Are intuitive ideas untouchable truths? That’s another question I’ve toiled with. How heavily can the text be edited without losing its authenticity? For the writing experiment above, the character appeared fully drawn in front of me, with mustache and all. A fictitious author and publisher in an epic story spanning more than 150 years, with the dual monarchy of Austria-Hungary written all over him. I was in awe and diligently recorded his story as it was presented to me. The only detail I changed was the location. Lake Balaton didn’t appeal to me. Dubrovnik felt more exciting for a research trip, should that ever be required, so that’s where I relocated him. This rather banal reason for altering the setting caused a minor “disturbance in the force,” a conscious decision that slightly affected the flow of writing. At the same time, however, I felt that I was in control, that I was the one who had the authority. But just to be on the safe side, I sent him to Lake Balaton for a reunion later in the story.
(The short story documenting the above writing experiment, called Person in Search of an Author, is only available in Norwegian.)
I’m gearing up for a new writing experiment, Author in Search of a Person. This time, my mission is to take a more methodical approach to develop a character and storyline. I realize that stories can come about in different ways, from pure intuition to using more systematic techniques – or a combination of the two, outlining and intuitive writing. I still believe, however, that over-thinking and over-editing might weaken the voice of the story.
So, writing nausea, structuring of ideas, flexible intuition: I’ve scoured my way through writing manuals, webinars and blogs to find tips from more seasoned authors. These are the three most important things I learned:
1. Avoid binge-writing.
I know I probably shouldn’t, but I still write for hours and hours and then some more, just to finish more quickly – which I often don’t, because I suddenly get bored and put the whole thing aside. Binge-writing can be counterproductive and is recommended against by many writers. A much more productive practice is to write for maybe half an hour or one hour or two hours a day or write 500 or 1000 words. It’s not the number of hours or words that counts but the fact that you write every day. 500 words a day mean a 50,000-word script in three months time. Maybe a flash fiction story in a week or a 100-word story every day.
I like the idea of comparing writing to exercising. You don’t exercise for hours and then stop for weeks. You make it a habit and plan it into your daily or weekly schedule. Do the same with your writing to keep the writing muscle in shape. Discipline is a matter of practice.
As publication coach Daphne Gray-Grant writes in 7 reasons why you should avoid binge writing, “Why would you turn writing into something that you want to avoid?”
2. Think in scenes, not a whole book.
A book has a beginning, middle, and end.

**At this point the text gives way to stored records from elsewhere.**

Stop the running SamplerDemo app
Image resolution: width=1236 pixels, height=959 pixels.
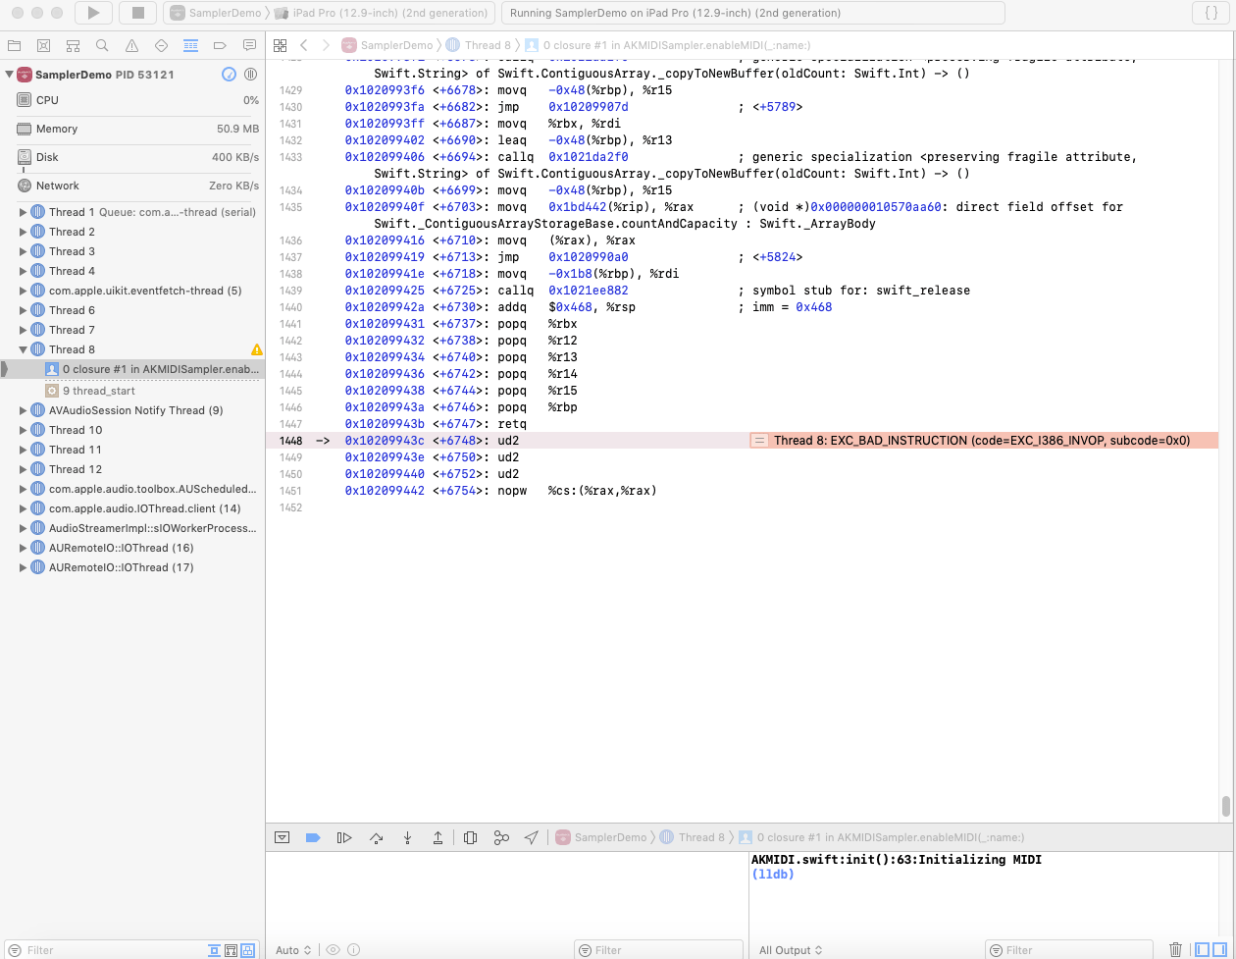(x=137, y=14)
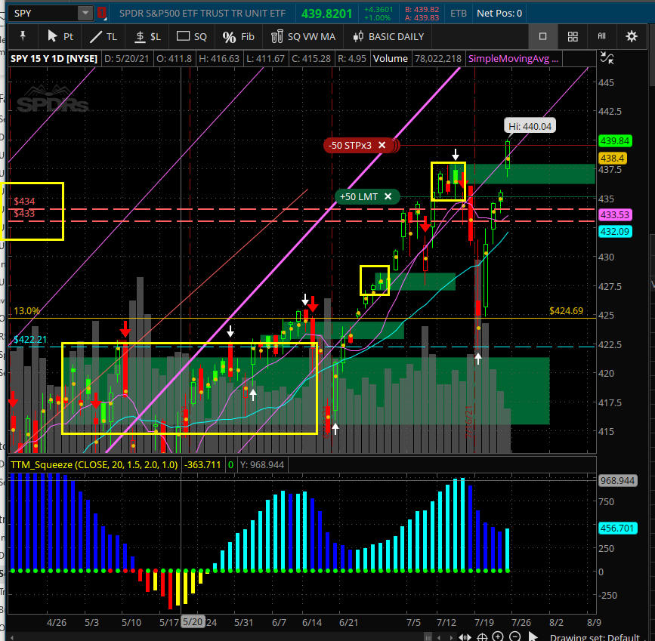Select the Fibonacci retracement (Fib) tool
Viewport: 655px width, 641px height.
pyautogui.click(x=239, y=36)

I’m good at beginnings. From there, I jump straight to the end. The middle – the book itself, so to speak – doesn’t happen because that’s where most of the detailed writing is required. It’s easy to lose track if you think about the book in terms of one long story. Instead, think in scenes, I’ve learned. A book is built up of many scenes, one leading to another until the story is complete.
You don’t normally write a story linearly from beginning to end, but jump back and forth. If you already have some key scenes you want to include, then write more scenes leading up to and around those. Scenes are easy to move, whether you jot them down on yellow post-its that you stick to the wall, or use a tool like Scrivener to outline your ideas.
3. Everything has to be negotiable.
Is intuition something sacred, or to what extent can the author edit? “Everything in the story has to be negotiable,” according to creative writing professor Robert Olen Butler in his webcast Inside Creative Writing. In the course of 17 two-hour sessions, he wrote a 4000-word story live. The viewers could watch the entire process from the conception of the idea to the final draft. He wrote every night six days a week, some nights 300 or 400 words, others close to 600. Describing his own writing process, he explains that the goal is to create an organic whole where everything resonates with everything else. And everything has to be negotiable. Don’t tie yourself to a certain idea or ending, otherwise you risk losing the organic flow.
Some writers write a raw first draft and leave the editing for later, while others edit while they go. Like Butler, I belong to the second group. Writing and editing in tandem is a combination that works for me. Plus, now I know that ideas, no matter how intuitive, are not written in stone.
Three worthwhile pieces of advice. One advice surpasses them all: Write. Just write.